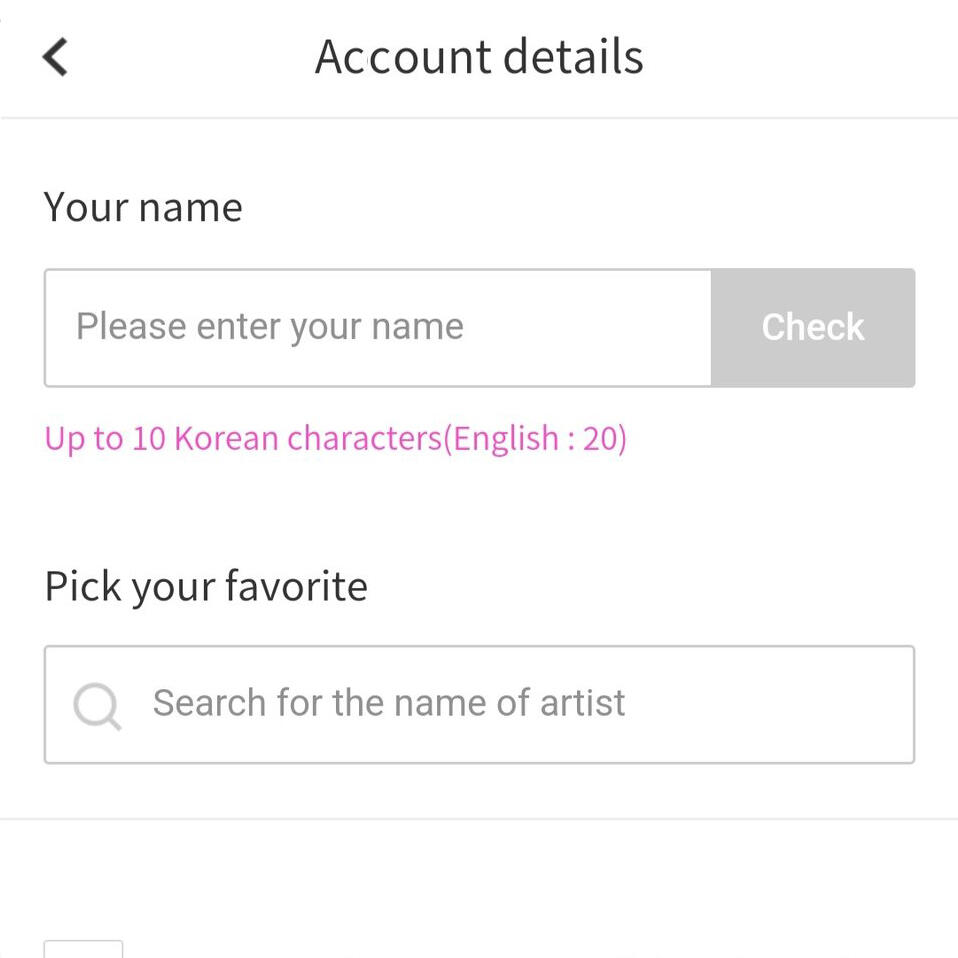
Task: Click the word 'favorite' in the heading
Action: coord(296,586)
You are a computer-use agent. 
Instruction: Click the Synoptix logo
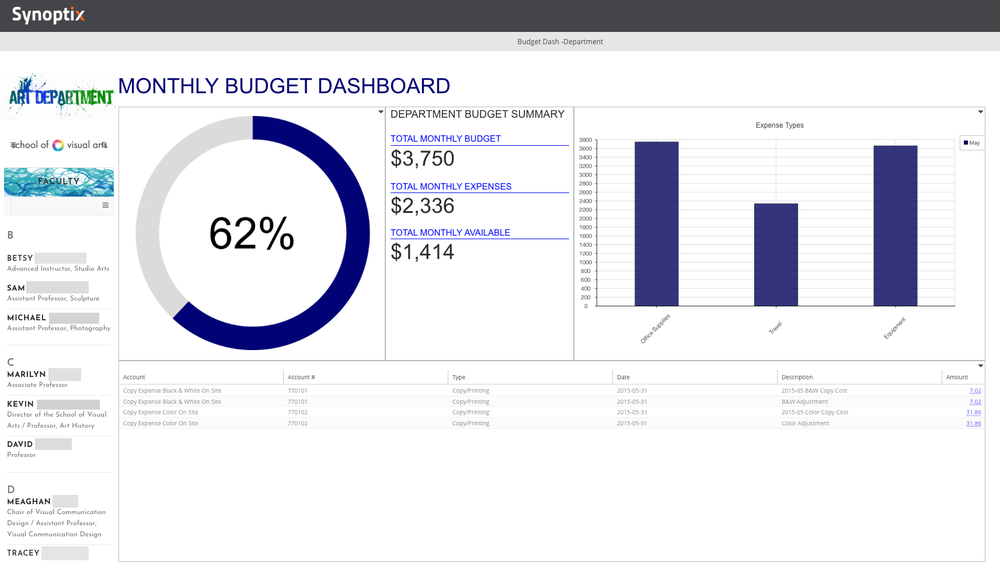pos(48,15)
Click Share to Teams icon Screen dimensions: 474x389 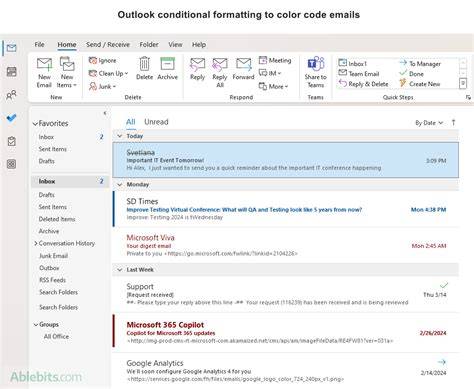coord(316,64)
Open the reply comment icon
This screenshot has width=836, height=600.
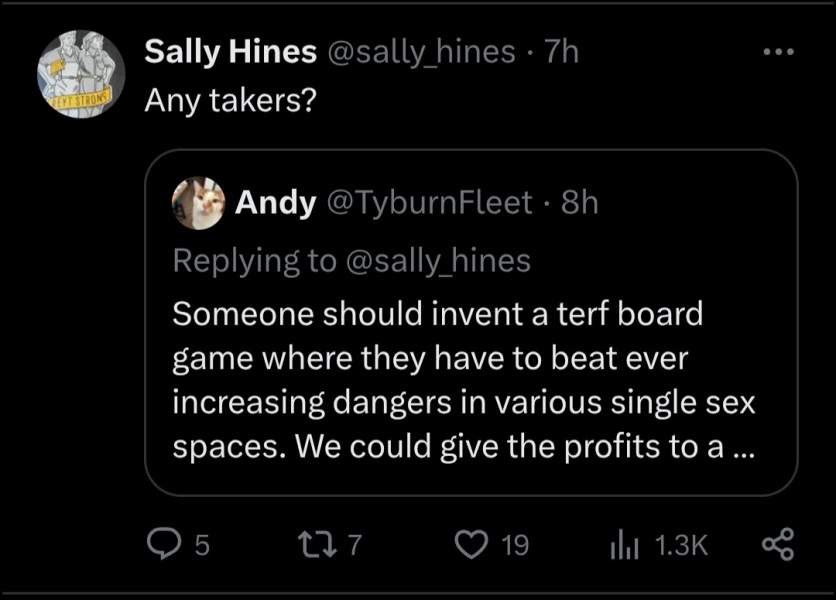point(161,544)
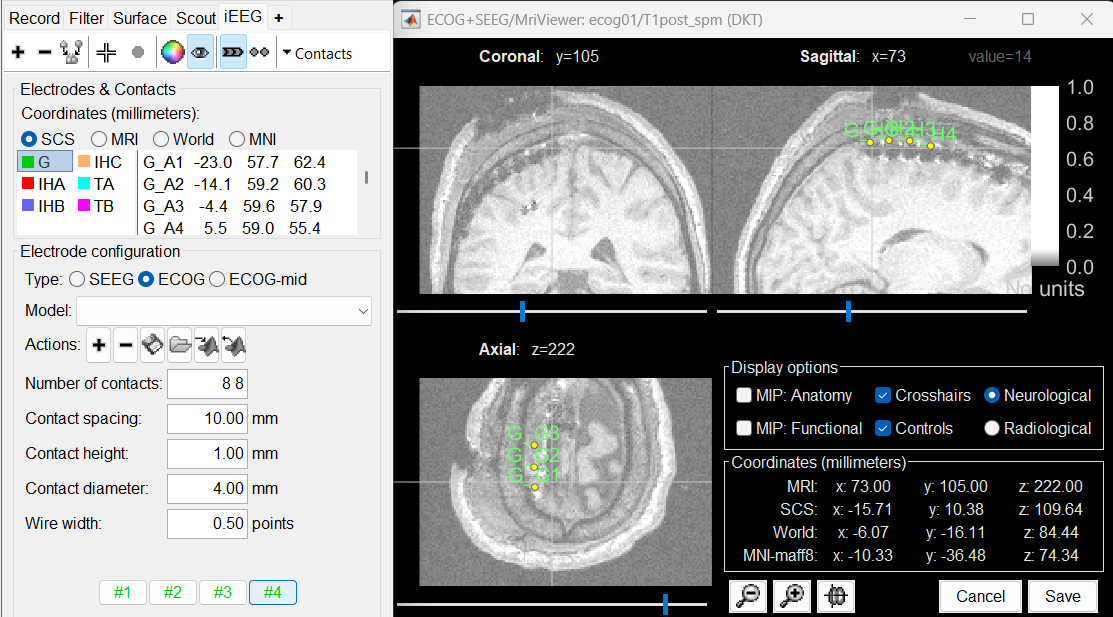Click the Contact spacing input field
The height and width of the screenshot is (617, 1113).
pos(207,418)
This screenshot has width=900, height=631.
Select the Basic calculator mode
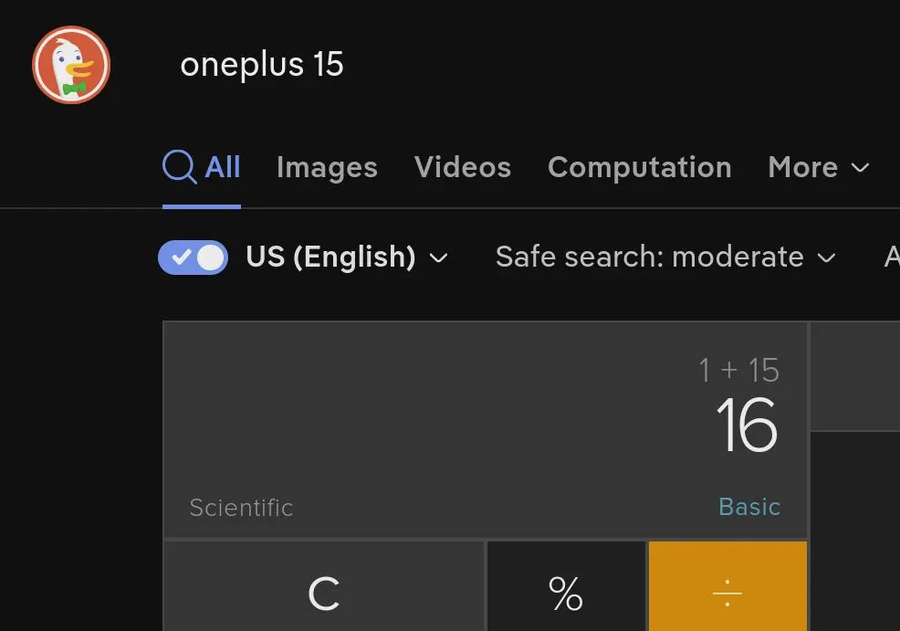point(749,507)
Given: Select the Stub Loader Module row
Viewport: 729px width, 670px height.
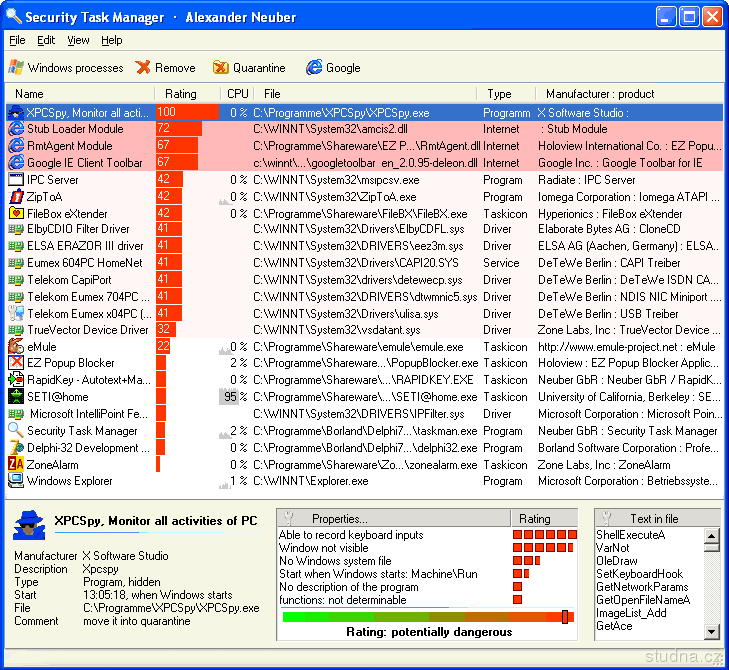Looking at the screenshot, I should (75, 129).
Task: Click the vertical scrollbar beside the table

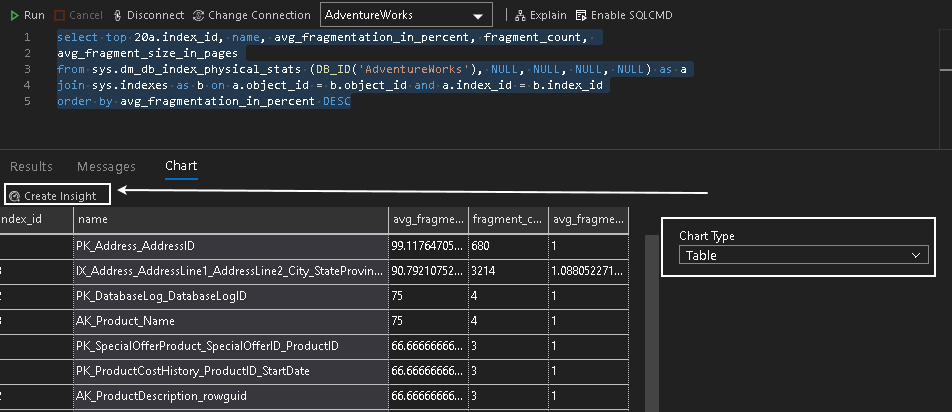Action: 652,320
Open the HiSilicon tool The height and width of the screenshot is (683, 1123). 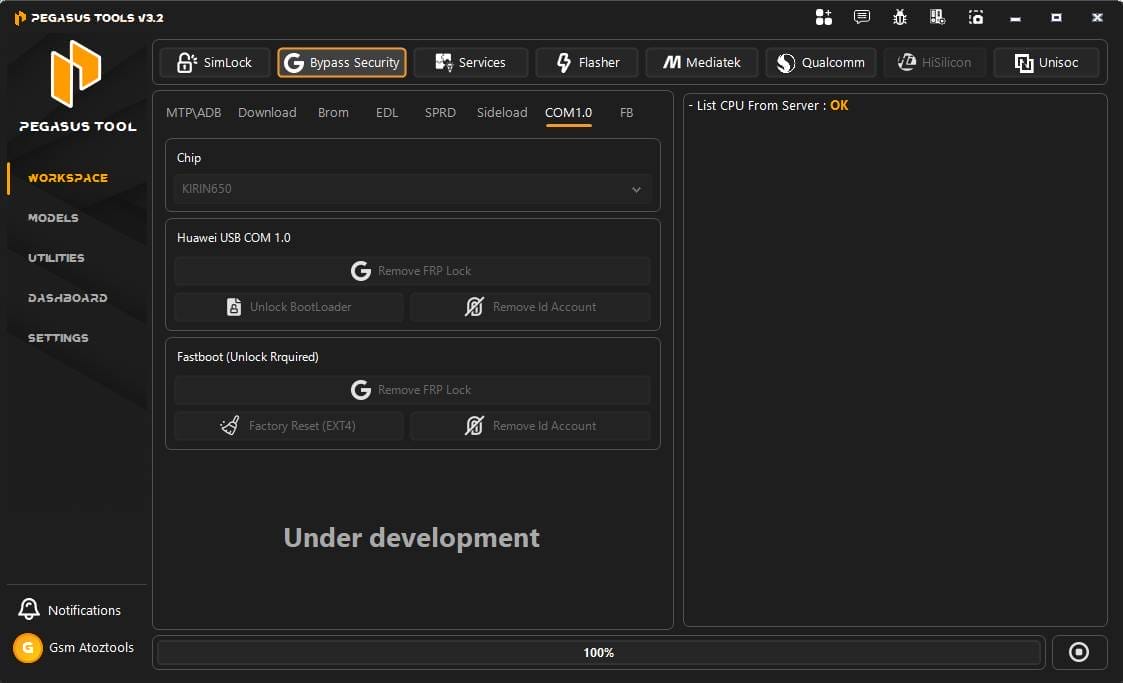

■ ■ ■

__What the task asks__.
Reproduce, word for word, the lines from the one containing "This screenshot has width=900, height=631." to the end of the material, both ends included. No picture is copied.

__Task result__.
This screenshot has width=900, height=631.
Select the Basic calculator mode
point(749,507)
Given: Select the Stub Loader Module row
Viewport: 729px width, 670px height.
Looking at the screenshot, I should (75, 129).
Task: Click the vertical scrollbar beside the table

Action: 652,320
Open the HiSilicon tool The height and width of the screenshot is (683, 1123). 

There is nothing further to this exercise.